花粉症
花粉症では、アレルギーとなっている花粉が飛んでいる時期に、眼の痒み、涙が出る、鼻水が出る、鼻が詰まるなどの症状がでます。
原因となる花粉は、スギやヒノキだけでなく、初夏のイネ、秋のブタクサなど、一年中飛んでいるため、ある季節だけ症状が出る方は、花粉症の可能性があります。
鼻水、涙、眼の痒みなどの症状は、体の中にある余分な水が、花粉を刺激として溢れ出した状態ですので、花粉症を改善するには、水が溜まらないようにする、水の代謝をよくすることが大切です。こういった症状を取るために、利水作用のある漢方処方を使います。
症状を引き起こす原因として、
1、風寒、
2、風熱、
3、肺気虚
などがあります。
1の場合は、鼻水がサラサラして、ポタポタ垂れる、涙が溢れるなどの症状があります。
この時には、温めて水を追い出す方剤を使います。
2の場合は、鼻水はあまり垂れずに、鼻づまりがあり、目が赤くかゆいなどの症状があります。
この時には、冷やすと同時に水を抜いて、粘膜の腫れをとる方剤を使います。
3の場合は、鼻水の他に、息切れしやすい、動くとすぐに汗をかく、風邪をひきやすいなどの症状があります。上2つと違い、体の必要な気が不足しているのが原因です。肺の気は皮膚のバリアとなるのですが、この肺気が不足すると、気候の変化や刺激に弱くなり、皮膚や鼻、のどの症状が出やすくなります。
この時には、肺の気を補い、外からの刺激に強くする方剤を使います。ただし、肺の気を補うのは数日では難しいので、1か月以上服用してもらうことになります。
症状を抑えるための薬では、再発してしまうので、途中で体質を改善する処方に切り替え、さらに生活習慣を改善します。
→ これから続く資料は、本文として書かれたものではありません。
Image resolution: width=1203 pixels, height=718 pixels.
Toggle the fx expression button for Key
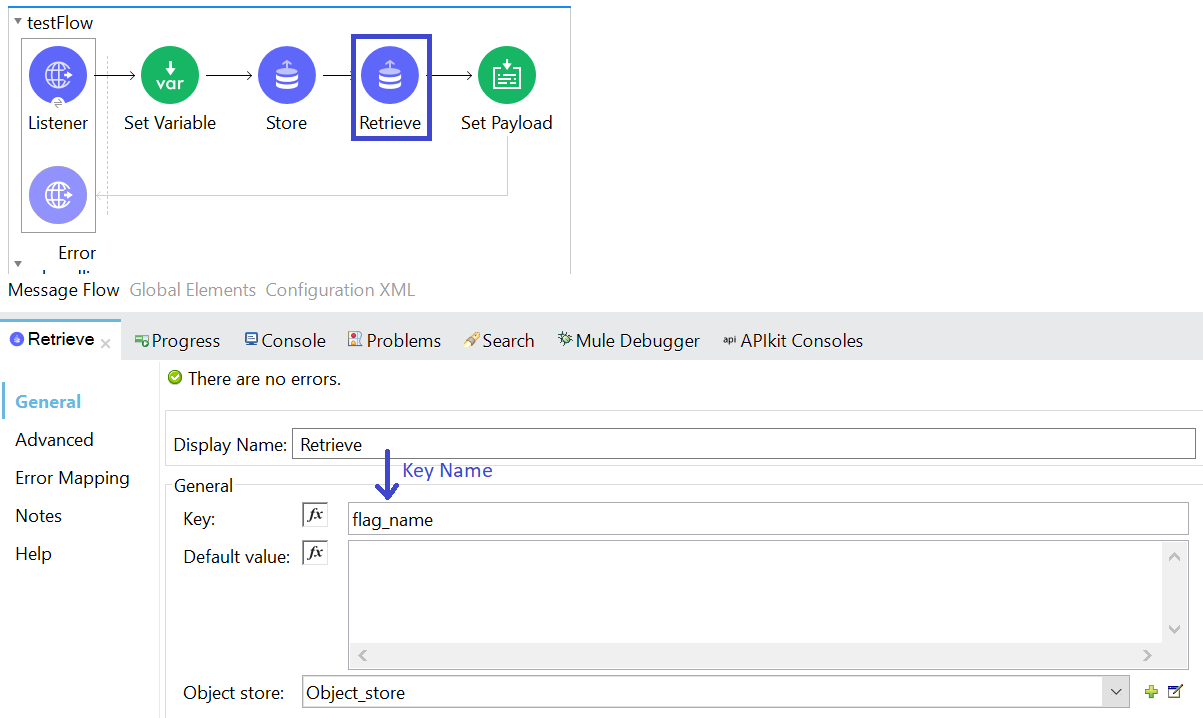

初めに、体の中にある余分な水によって起こると言ったように、水が溜まらない生活、水の代謝をよくする生活にすることがポイントです。水分摂取では、喉が渇いた分だけ飲んで、余分な水を取らないようにしてください。また、冷たい水は動きにくく、体に溜まりやすいので、飲むときはできるだけ温かいものを飲むことを心がけてください。水の代謝をよくするには、体を動かすこと、汗をかくことが大切です。体を動かすことで、水を動かすための気(エネルギー)が動くので、代謝がよくなります。
花粉症の症状を抑えるには、漢方薬は効果がありますが、元から治すには、漢方薬だけでは力不足です。また、生活習慣の改善だけでも長期間かかります。漢方薬と生活習慣の改善を同時に行うことで、効率よく体質改善ができます。
副鼻腔炎
副鼻腔炎には、かぜなどに続いて発症した急性副鼻腔炎と、長期にわたって炎症が続いている慢性副鼻腔炎があります。
原因として、
急性期は1、風寒(太陽病)2、風寒(少陽病)
慢性期は3、陰虚、4、気虚
などがあります。
かぜなどに続いて症状が現れた場合は、風寒の邪によるものと考えます。外からの邪(ジャ:病気を起こす原因)が体に侵入して起こり、鼻詰まりが続いて、濃い鼻水が出てくる、のどに落ちてくるなどの症状が出てきます。
かぜをひいてすぐの場合は、体の浅いところに邪がある(太陽病)ので、体の表面から追い出す方剤を使います。かぜが1度治ってからまたぶり返した場合は、もう少し深い位置に邪がある(少陽病)ので、追い出すのではなく、消して散らす方剤を使います。
1、2とは別に長期にわたって副鼻腔炎が続いている場合、鼻づまり、鼻水、咳などの症状があります。3は陰と呼ばれる体の冷却水の働きをするものが足りなくて熱を持ち炎症を起こしているため、陰を補い炎症を起こしやすい体質を改善する方剤を、4は回復するエネルギーがないため、炎症を治す体力を補う方剤を使います。
慢性的な炎症は、体にくすぶった火がずっと消えずに残っている状態です。体の中で異常な火が起こらないようにする必要があります。
食事では油、脂肪、甘いものをできるだけ避けてください。肉は少なめにしてタンパク質は、大豆や魚からとるように心がけてください。
食品添加物も避けた方がいいです。また、食べ過ぎも控えてください。油、脂肪、甘いもの、食べ過ぎなどは、余分な熱を発生させて、炎症を助長します。
食事に気を付けて、健康な生活を送ってください。